My uncle’s request for speeches at my grandfather’s funeral was clear and concise: three minutes maximum.
This gentle request was made to ensure everyone who needed to share thoughts was included. Everyone understood that adhering to this timeframe was crucial as the limit exceeded eight. While I understood the reasoning behind the constraint, condensing my thoughts into three minutes seemed impossible. Yet, here I am, attempting to honor his wishes.
My grandfather passed away two days ago at the age of 87 and was known as Gramps, Stan the Man and Spaghetti Head. He was suffering from a lot at the end of his time, including heart attacks, strokes, Parkinson’s, and more, over many years. His body must be tired of balancing with them. I explained to my daughter. He felt tired even after carrying a toddler upstairs. So that must be fair.
The death of a person is not easy to understand. It creates confusion and ambiguity. I was there for the last 48 hours figuring out how to proceed.
When this kind of man leaves us unexpectedly, an incomprehensible void is left. I believe this may be an adaptation of mind for such a situation. Even though I tried to escape that feeling, it always returned the same feeling. But I remember his time and his genuine feelings for us, the gifts from him.

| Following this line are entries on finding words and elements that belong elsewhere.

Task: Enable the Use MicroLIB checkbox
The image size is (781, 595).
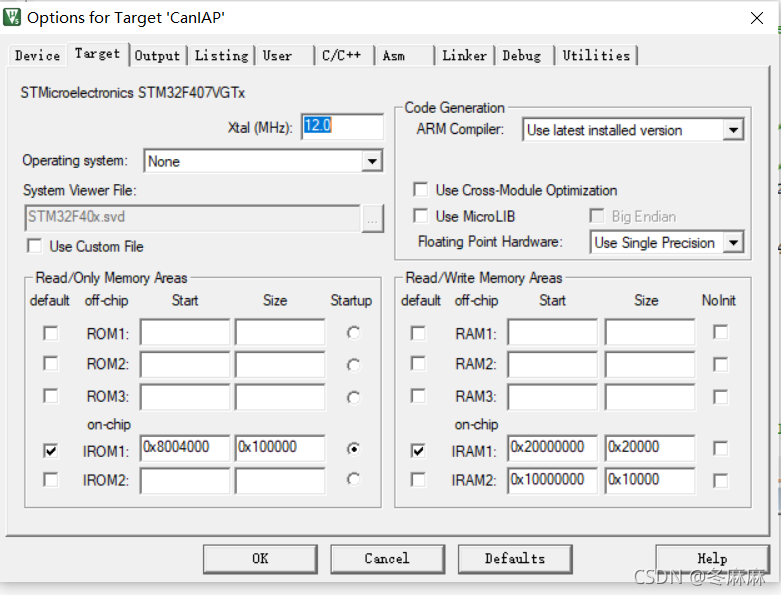Action: coord(420,216)
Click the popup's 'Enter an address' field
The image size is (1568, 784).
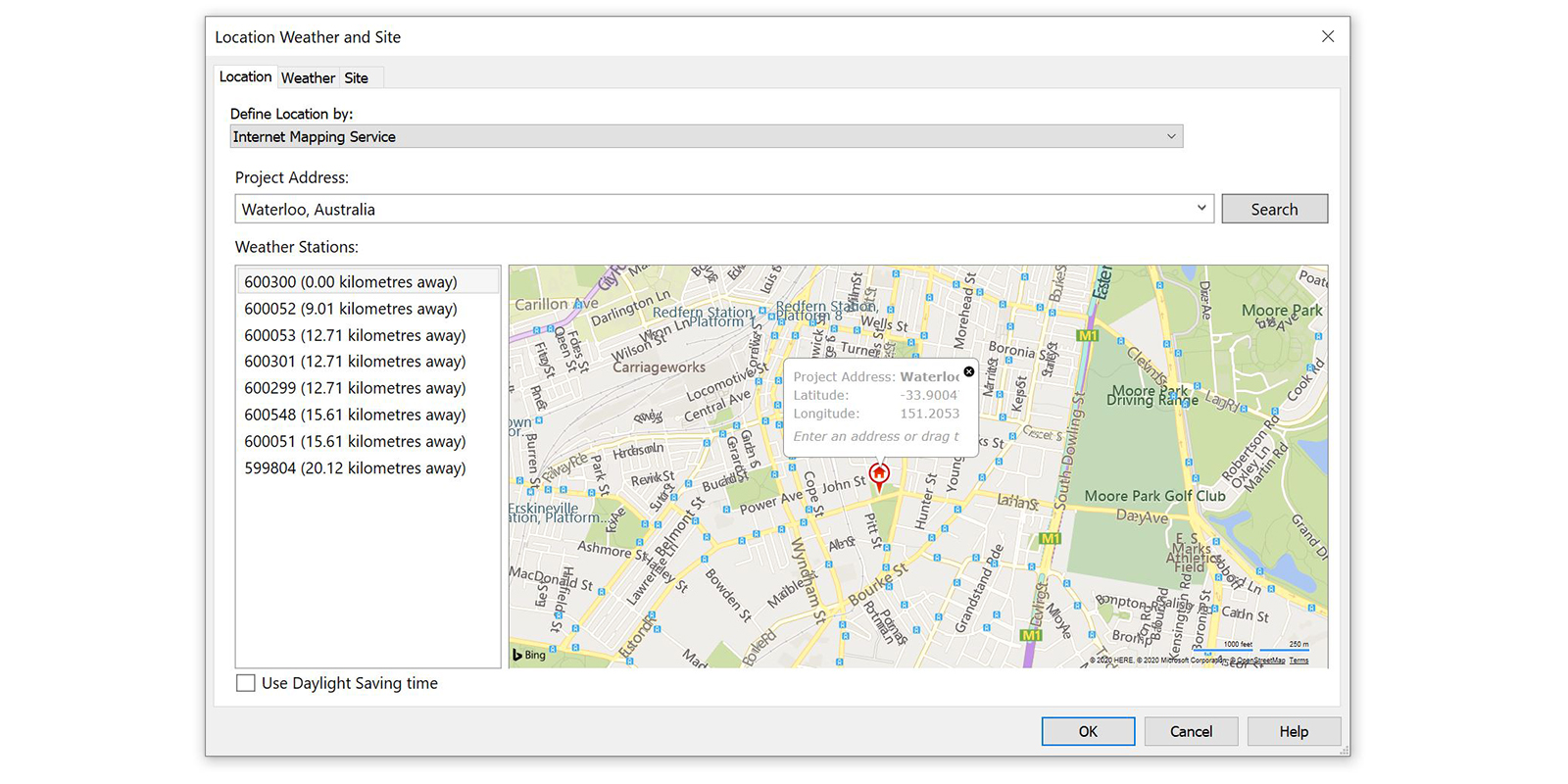click(875, 436)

Spending time with my grandparents enriched my life as a single mother. Grandfather was never accused of representing all of my “father-daughter” occasions and some more ordinary daily activities.
I remember one incident: once, he was with me for a school function, and while I was getting the car, he was playing with my friends, just asking them to guess the first letter of his name, even giving some second hints.
Honestly, I don’t know why he was doing this, but every correct answer he gave delighted me immensely. He could remember everything that my elementary school friends had for me. Nonetheless, the underlying message resonated deeply: he deemed me significant enough to remember such details, which was priceless.
I can use a wide range of words to describe my grandpa. His office door was always open to anyone, and it was surprising to see how he managed every aspect of his life. He played golf, did charity work at church, hung out with friends, and invested.
Now, I have that confusion with my daughter in her playroom; it reminds me of how he had time for her, and it encourages me to pay attention to him and my daughter.
Grandpa had a cherished tradition of pulling each grandchild to him and conversing about life. I felt and cherished the moments because I couldn’t have answers to his questions. I didn’t have a clear vision of my career, where I wanted to be, and my path.
I ended those minutes in tears. But now I know the value of those questions because they helped us find ourselves. If I had tried to find answers for them earlier, my life would have changed.
We talked about how the world happens. These discussions assisted me in becoming aware of the world and improved my sight.
He had a clear vision of life. I am not sure whether he was doing this to help me in the future, but what I know is that he was always a normal human being.
Grief is uncomfortable and unavoidable. It needs to be addressed patiently. This made me bind us together with our family, yet also sets us apart, as each of us experiences it uniquely. Despite these differences, it draws us closer, even as we navigate its challenges individually.
This self-viewing helped me to find my direction. And the other thing is everybody needs to know the greatness of my grandfather. It will also encourage others to be such an impacting person for the needy.